Kathy Stemke, the Educationtipster on Blogspot, recently called for an interview which you'll find posted on her blog.  I always appreciate any opportunity to reach out and communicate to parents with children of all ages and certainly do this one.

One of the comments on the blog asked questions that would require too long an answer on the comment segment of Kathy's blog so I'm jumping over here to give it a go.  Her questions were:

What are your views on the various techniques for teaching reading?

How have they changed over the years?

What's most effective with children who have reading difficulties?
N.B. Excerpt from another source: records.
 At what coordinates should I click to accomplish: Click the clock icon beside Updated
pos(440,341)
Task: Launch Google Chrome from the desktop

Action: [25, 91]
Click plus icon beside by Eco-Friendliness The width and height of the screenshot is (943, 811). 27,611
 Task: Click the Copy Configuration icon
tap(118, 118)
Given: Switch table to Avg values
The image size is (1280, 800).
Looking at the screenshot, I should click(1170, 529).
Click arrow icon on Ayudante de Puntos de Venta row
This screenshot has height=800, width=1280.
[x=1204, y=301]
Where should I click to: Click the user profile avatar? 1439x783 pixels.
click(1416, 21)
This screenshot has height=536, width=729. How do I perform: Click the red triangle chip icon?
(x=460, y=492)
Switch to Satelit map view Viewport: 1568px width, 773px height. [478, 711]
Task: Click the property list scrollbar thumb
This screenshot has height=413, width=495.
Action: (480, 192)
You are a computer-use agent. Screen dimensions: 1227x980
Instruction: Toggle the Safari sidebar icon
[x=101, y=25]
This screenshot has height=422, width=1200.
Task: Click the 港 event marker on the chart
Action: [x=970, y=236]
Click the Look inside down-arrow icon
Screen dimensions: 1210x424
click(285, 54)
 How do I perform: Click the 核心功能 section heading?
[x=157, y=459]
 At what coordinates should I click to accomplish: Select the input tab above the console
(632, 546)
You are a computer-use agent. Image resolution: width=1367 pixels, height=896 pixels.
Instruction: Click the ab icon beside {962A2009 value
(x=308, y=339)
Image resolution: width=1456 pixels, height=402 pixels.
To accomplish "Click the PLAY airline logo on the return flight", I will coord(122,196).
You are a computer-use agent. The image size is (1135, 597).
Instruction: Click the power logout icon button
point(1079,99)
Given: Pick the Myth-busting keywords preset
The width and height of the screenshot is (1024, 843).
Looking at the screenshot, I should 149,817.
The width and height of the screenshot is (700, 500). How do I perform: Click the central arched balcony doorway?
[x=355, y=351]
I certainly won't offer an entirely comprehensive answer here but enough to get you started and heighten understanding.

'
TEACHING READING

One of the wisest people in reading research today (Dr. Richard Allington) tells us that "there are many roads to reading".  One size does not fit all.  Different individuals come to reading through different mechanics.  And reading is a multi-level complex set of skills rather than just one so it takes years to reach true competency.  Part of the importance of partnerships between school and home is decyphering those needs and addressing them as needed with each individual youngster. 

Children need to understand the alphabetic principal early on (knowledge of letters and shapes, their understanding that print has unique meaning and that letters represent sounds in our spoken language).  As they gain the connection between letters and sounds, they now have the beginning tool to figure out the squiggles on the page.  There is an excellent explanation of this part of reading on Reading Rockets in their First Year Teacher segment and it's devoid enough of education lingo to be of value to non-educator parents.

It Starts Long Before . . .

The truth is that the strongest readers are created from day one in a cocoon of language and experience with print.  As I've often said, that doesn't mean creating a structured academic hothouse at home.  It doesn't mean buying workbooks and sitting your 4-7 year old down at the table to work.  It means experiencing literacy in all its forms in our world.  If we could just get that right at the beginning, are consistent (just as we are in giving our children good nutrition or adequate exercise), and combine it with strong phonics instruction, we would virtually eliminate reading difficulties by first or second grade. 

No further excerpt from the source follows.